Also, instead of using those strings you can just directly point at the textboxes.
The reason I convert the textbox's contents into a string variable is to work with them easier and to give the user a sense of stability. We run the replace command against the variable instead of the string so we don't interfere with what the user entered (in case they mess up the password, we could accidentally throw them off even more.) For instance, if someone entered a password which contained an apostrophe, it would mess up the SQL statement if you pointed directly to the textbox. The SQL statement would cut off the password string prematurely because it uses apostrophes, not quotes, to wrap around text and indicate a string.
Saying textbox1.text = replace(textbox1.text, "'", "''") will actually change text within the textbox, while saying textVar = replace(textbox1.text, "'", "''") will simply adjust the variable and the user won't see it.
If you enter '' (double apostrophe) into an SQL statement, it gets treated as a single apostrophe within a string, instead of the single apostrophe used to wrap around strings. Know what I mean?
As far as his error, it has to do with how he's executing the command. The code I posted is for a reader, now you need to use ExecuteNonQuery.
The code should look something like this:
Dim usernameString as string = usernameTextBox.text
Dim passwordString as string = passwordTextBox.text
usernameString = replace(usernameString, "'", "''")
passwordString = replace(passwordString, "'", "''")
Dim SQLString as string = "INSERT INTO USERS (USERNAME, PASSWORD) VALUES ('" & usernameString & '", '" & passwordString & "')"
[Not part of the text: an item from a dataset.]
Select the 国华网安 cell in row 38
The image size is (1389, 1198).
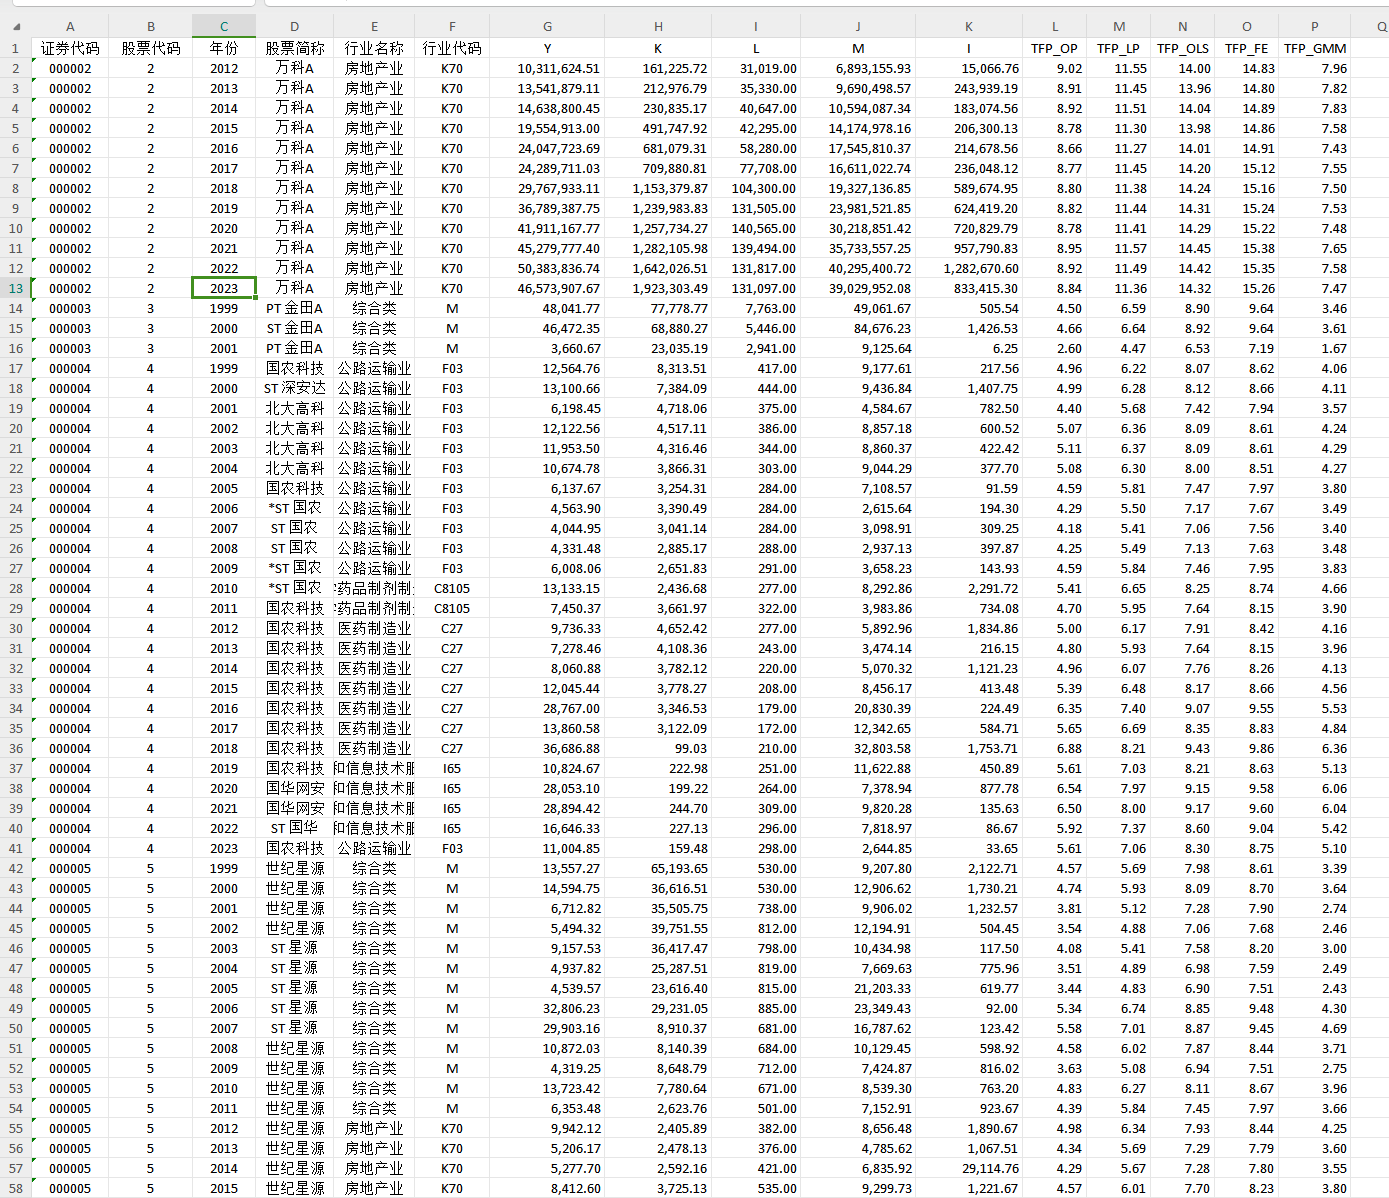click(x=294, y=788)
Dim dbPath = "C:\Whatever\Whatever.mdb"
Dim connectionString As String = "Provider=Microsoft.Jet.OLEDB.4.0;" & "Data Source=" & dbPath
Dim dbCon As New OleDbConnection(connectionString)
Try
dbCon.Open()
Dim cmd As New OleDbCommand(SQLString, dbCon)
cmd.ExecuteNonQuery() '<This is what you were missing.
dbCon.Close()
Catch ex As System.Exception
MessageBox.Show("Error: " & vbNewLine & ex.Message)
Exit Sub
End Try
Notice how here we don't need a data reader since we're simply inserting data into the database. There's nothing we are grabbing, just sending a command out to the database.